# Work request:
From the material that follows, count the lines with the word "computer" in them. Reply with the number only.

# Data for processing:
────────────────────────────────────────

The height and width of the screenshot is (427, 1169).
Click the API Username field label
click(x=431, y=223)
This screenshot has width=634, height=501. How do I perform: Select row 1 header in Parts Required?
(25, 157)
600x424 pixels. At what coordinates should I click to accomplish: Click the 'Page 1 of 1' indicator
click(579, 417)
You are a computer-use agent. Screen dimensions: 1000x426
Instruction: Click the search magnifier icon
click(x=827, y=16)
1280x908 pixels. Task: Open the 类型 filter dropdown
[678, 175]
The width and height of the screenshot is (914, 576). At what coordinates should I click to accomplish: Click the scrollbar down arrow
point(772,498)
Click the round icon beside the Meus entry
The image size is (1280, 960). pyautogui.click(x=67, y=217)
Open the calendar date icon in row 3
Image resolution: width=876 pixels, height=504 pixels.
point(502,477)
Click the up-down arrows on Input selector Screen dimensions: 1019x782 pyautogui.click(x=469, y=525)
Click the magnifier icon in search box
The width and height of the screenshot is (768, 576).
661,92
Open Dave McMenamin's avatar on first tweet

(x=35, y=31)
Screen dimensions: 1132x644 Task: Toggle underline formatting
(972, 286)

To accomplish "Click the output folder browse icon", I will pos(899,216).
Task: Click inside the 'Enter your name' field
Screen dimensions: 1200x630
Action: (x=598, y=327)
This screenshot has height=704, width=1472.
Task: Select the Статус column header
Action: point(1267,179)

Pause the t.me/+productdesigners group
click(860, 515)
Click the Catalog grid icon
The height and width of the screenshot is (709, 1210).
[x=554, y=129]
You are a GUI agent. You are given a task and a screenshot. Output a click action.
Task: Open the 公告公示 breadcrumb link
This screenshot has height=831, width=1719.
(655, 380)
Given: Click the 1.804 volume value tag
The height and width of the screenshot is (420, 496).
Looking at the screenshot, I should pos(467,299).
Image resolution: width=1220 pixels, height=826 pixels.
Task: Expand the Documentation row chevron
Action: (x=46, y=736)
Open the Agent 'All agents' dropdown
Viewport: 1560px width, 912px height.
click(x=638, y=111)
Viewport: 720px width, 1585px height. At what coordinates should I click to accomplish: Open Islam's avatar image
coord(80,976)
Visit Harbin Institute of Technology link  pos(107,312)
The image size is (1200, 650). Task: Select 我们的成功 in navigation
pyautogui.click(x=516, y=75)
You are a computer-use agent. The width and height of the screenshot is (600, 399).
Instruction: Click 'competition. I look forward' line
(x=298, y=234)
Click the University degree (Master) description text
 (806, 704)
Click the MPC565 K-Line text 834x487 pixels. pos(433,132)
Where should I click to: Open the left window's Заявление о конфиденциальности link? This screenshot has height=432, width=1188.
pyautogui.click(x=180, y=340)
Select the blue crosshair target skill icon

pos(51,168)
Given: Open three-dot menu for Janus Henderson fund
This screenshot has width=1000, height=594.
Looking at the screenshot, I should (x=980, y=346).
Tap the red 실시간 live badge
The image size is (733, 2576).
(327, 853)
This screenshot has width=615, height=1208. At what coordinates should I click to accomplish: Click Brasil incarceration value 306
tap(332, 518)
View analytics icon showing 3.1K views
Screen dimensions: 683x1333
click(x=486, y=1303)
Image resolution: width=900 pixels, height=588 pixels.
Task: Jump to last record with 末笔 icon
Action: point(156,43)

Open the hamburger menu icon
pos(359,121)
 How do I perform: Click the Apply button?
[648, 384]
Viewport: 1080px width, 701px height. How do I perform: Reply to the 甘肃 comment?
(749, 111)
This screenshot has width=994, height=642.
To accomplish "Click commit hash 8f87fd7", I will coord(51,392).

────────────────────────────────────────

# Task solution:
2